TASK GOAL:
Check each line of the records below and collect those holding "field".

DATA TO PROCESS:
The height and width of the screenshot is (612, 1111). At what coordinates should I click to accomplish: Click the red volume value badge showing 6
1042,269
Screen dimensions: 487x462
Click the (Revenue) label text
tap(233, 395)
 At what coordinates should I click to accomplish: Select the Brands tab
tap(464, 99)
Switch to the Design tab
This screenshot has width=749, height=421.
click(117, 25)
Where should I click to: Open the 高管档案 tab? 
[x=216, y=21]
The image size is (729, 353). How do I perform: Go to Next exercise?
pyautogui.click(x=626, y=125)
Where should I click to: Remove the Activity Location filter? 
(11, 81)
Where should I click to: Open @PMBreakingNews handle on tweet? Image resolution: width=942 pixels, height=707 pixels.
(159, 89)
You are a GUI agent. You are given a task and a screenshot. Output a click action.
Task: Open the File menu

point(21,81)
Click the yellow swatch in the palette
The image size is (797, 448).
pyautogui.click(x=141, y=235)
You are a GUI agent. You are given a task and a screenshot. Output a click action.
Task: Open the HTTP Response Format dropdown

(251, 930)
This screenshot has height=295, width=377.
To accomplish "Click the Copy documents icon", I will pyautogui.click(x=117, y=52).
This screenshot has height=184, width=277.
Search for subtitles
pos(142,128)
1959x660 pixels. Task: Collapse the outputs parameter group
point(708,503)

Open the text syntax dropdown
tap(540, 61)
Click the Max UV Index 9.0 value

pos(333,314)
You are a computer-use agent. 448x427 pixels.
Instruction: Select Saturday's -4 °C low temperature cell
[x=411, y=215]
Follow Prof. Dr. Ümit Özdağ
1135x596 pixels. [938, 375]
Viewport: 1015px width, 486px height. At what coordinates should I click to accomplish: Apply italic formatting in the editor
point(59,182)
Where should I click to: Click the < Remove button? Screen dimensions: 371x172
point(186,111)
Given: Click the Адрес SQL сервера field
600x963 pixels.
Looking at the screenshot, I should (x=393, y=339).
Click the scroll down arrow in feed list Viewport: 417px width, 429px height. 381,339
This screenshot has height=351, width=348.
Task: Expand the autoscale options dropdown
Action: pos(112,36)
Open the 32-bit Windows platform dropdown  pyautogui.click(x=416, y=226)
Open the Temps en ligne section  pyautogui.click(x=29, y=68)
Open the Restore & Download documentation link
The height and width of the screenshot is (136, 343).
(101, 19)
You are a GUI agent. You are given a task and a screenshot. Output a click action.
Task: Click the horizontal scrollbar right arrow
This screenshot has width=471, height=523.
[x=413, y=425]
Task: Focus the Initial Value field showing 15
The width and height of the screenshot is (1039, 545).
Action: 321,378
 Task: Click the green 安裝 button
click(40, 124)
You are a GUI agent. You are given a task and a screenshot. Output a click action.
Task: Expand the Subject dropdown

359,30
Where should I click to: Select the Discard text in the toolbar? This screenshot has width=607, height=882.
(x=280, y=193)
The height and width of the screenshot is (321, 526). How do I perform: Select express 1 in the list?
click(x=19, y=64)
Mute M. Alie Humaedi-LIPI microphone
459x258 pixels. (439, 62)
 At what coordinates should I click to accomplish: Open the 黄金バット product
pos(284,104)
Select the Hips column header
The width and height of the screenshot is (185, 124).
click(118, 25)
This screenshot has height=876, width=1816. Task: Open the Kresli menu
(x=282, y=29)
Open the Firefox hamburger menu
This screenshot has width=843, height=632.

THE COMPLETED TASK:
Given: Click the Адрес SQL сервера field
Task: Focus the Initial Value field showing 15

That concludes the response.